I don’t know if staying home that night would have fixed anything, since that’s where he was, so I guess the assignment should read, “Describe a New Year’s where you would have been better off just leaving the county or hiding in a hole somewhere.”

The Jerk is now married to someone far better than me. She would have to be to put up with him. The woman deserves to be made a saint.


Diane said...

You ARE nice... I would have called the police and had them pick him up for 'drunk and disorderly conduct'. Loser. Glad you told him where to go (it WAS someplace not-very-nice, right? ;)

Lacey said...

I love this story! The audacity of that guy! Although I don't know if I agree that whoever ended up with the Jerk is "far better" than you... it sounds like you're waaaaay smarter! :D

Lace said...

He sounds like a real winner! Aren't you glad you dodged that bullet?! I have no idea which prompt I'm doing yet! Hrmm... decisions.

((My old blog was hacked, so I've switched addresses! Come visit me @ http://laceyinloveblog.blogspot.com))

HAPPY New Year!(You hear me? HAPPY! No drunken crazies this year! haha!)

Jen L. said...

What a doofus. Remind me this weekend to tell you about New Year's Eve 1998. Oh, honey. Travel safely!

Mel said...

My mouth literally fell open at the paragraph where you said why he was upset with you. What a jerk! And, why do we so often really like those jerks? UGH!

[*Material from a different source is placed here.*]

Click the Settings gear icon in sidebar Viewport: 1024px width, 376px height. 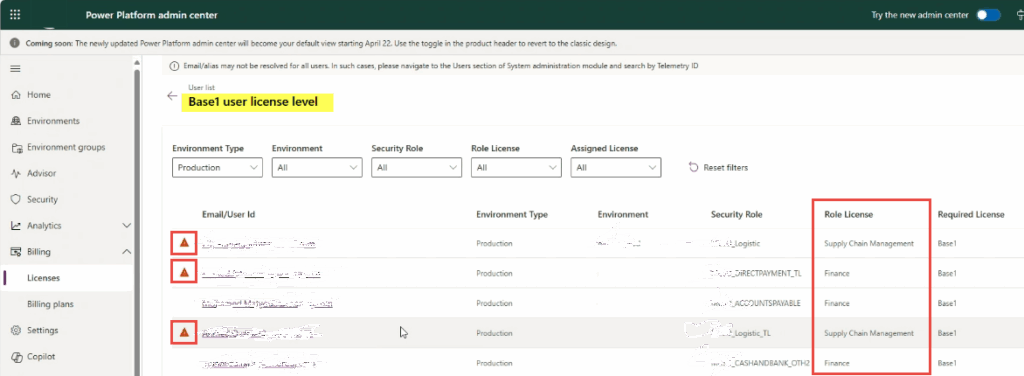pyautogui.click(x=16, y=330)
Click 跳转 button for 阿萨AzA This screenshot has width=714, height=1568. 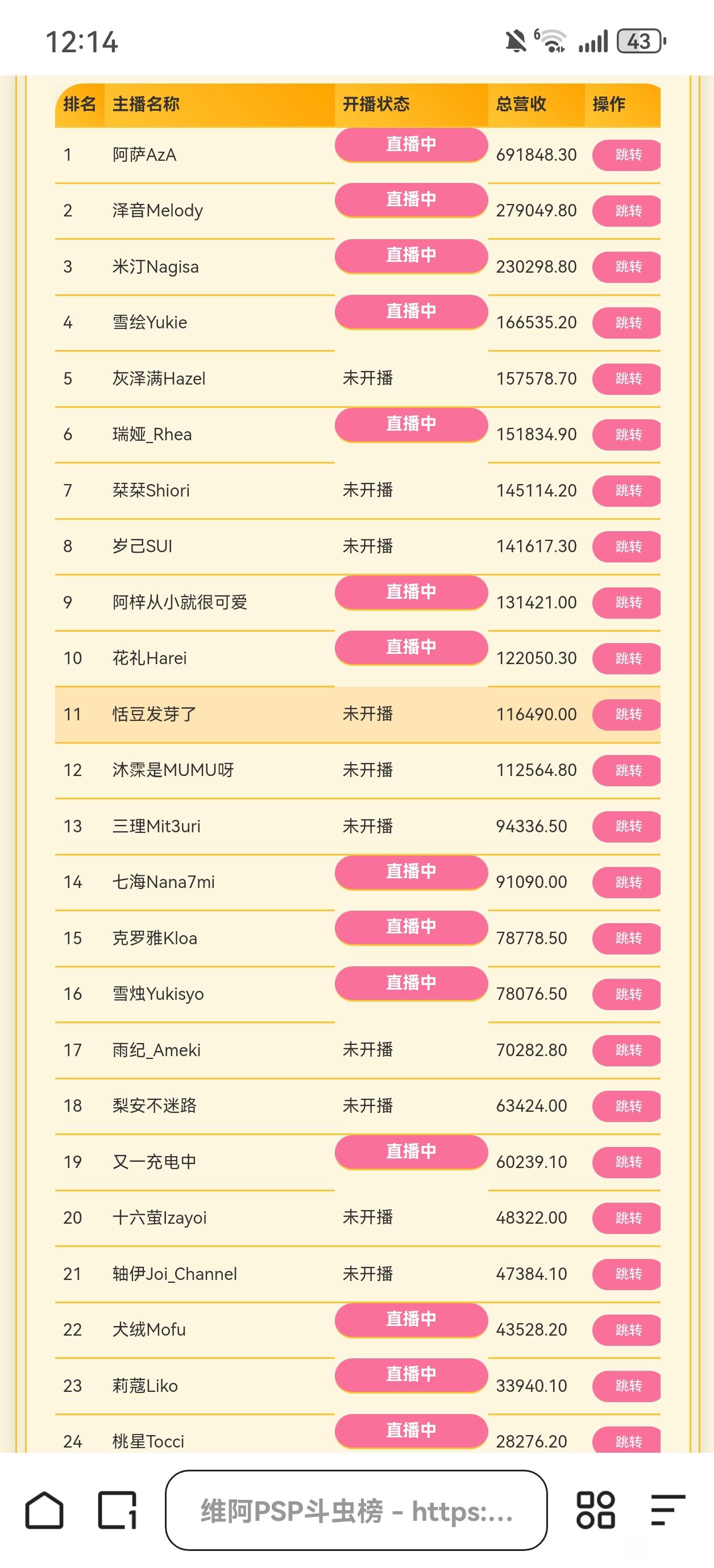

ps - I loved your dream about Diane and her mom!

pps - Happy New Year!!

hebba said...

someone "far better than you"? I think not.

J Cosmo Newbery said...

At least it wasn't a total loss; you are getting some mileage out of it now!

Jenners said...

I got hung up on guys like this all the time in college before I wised up and realized that "bad boys" are exactly that and you really really don't want them in your life. I'm so glad that this indicent didn't escalate into something physically violent. Even as it was, I can't even imagine how scary that must have been for you. I'm so glad you found a good guy!!! You deserve the best! And I loved the phrase "hung the moon." So poetic!

Jessica said...

I hope this year was far better for you!! I'm sure it was. We have to fall for a couple rotton eggs before we get the good ones. I'm not sure why that rule exists!!

And P.S..
Don't fool yourself. Trey knows exactly who you are. Ha! I'm training him to learn your actual name so I don't have to take as much time explaining. Mostly he associates you with Alabama though :)

Jay @halftime lessons said...

Oh boy...Im pretty sure I was that guy once...or twice...


Happy New Year!!

Dan said...

The only thing that I ever experienced even close to this didn't involve New Year's. It was when I was in college. A young lady that I never (and still haven't to this day) officially met decided she was infatuated with me. I had a July 4 to remember when she broke into my room and was waiting for me when I came in. I have never been more frightened of any human being in my life than I was of her as I escorted her out of the room.

Congratulations for handling the situation so well.

Mama Kat said...

Wow. What an ass. You are MUCH better off!!!